Wherever the listing has a line with the string "agent", copy that line out.
+++++
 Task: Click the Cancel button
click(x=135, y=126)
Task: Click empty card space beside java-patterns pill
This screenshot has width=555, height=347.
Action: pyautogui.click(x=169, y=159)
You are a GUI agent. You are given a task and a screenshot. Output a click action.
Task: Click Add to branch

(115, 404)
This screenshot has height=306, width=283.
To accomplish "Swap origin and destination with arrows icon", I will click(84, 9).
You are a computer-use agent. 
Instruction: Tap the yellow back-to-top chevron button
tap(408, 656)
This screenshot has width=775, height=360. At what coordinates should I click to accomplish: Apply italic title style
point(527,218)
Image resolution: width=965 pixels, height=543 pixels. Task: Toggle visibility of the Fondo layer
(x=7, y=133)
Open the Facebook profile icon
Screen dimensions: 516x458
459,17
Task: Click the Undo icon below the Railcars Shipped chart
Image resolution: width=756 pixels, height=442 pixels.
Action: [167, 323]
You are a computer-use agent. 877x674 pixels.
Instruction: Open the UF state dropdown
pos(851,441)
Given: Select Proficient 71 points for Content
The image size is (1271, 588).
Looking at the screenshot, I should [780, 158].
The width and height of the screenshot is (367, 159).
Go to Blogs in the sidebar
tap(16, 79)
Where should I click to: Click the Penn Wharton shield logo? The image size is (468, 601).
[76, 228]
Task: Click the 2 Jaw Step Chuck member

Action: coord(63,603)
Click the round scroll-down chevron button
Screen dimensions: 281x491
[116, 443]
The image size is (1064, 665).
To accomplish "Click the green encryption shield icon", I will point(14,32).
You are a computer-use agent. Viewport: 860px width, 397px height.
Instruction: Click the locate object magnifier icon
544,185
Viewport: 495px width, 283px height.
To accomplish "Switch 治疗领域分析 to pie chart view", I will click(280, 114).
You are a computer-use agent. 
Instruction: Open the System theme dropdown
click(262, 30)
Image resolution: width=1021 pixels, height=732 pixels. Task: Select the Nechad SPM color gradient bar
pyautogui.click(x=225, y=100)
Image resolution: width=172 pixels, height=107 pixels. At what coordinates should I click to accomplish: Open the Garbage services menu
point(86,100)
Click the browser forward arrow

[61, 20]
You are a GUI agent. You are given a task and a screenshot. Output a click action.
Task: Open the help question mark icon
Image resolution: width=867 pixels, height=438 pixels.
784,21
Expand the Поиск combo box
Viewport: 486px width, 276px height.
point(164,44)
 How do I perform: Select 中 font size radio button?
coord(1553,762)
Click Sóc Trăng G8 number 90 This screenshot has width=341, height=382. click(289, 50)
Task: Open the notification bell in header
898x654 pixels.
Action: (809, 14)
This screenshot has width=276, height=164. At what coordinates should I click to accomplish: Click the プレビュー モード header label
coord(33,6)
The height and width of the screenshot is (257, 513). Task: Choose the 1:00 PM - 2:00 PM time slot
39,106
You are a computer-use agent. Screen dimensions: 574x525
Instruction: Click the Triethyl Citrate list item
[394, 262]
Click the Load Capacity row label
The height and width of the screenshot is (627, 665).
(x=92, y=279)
+++++
_EXPECTED ANSWER_.
You are a GUI agent. You are given a task and a screenshot. Output a click action.
You are a computer-use agent. 
You are a computer-use agent. 877x674 pixels.
You are a computer-use agent. Viewport: 860px width, 397px height.
You are a computer-use agent. 
You are a GUI agent. You are given a task and a screenshot. Output a click action.
You are a computer-use agent. Screen dimensions: 574x525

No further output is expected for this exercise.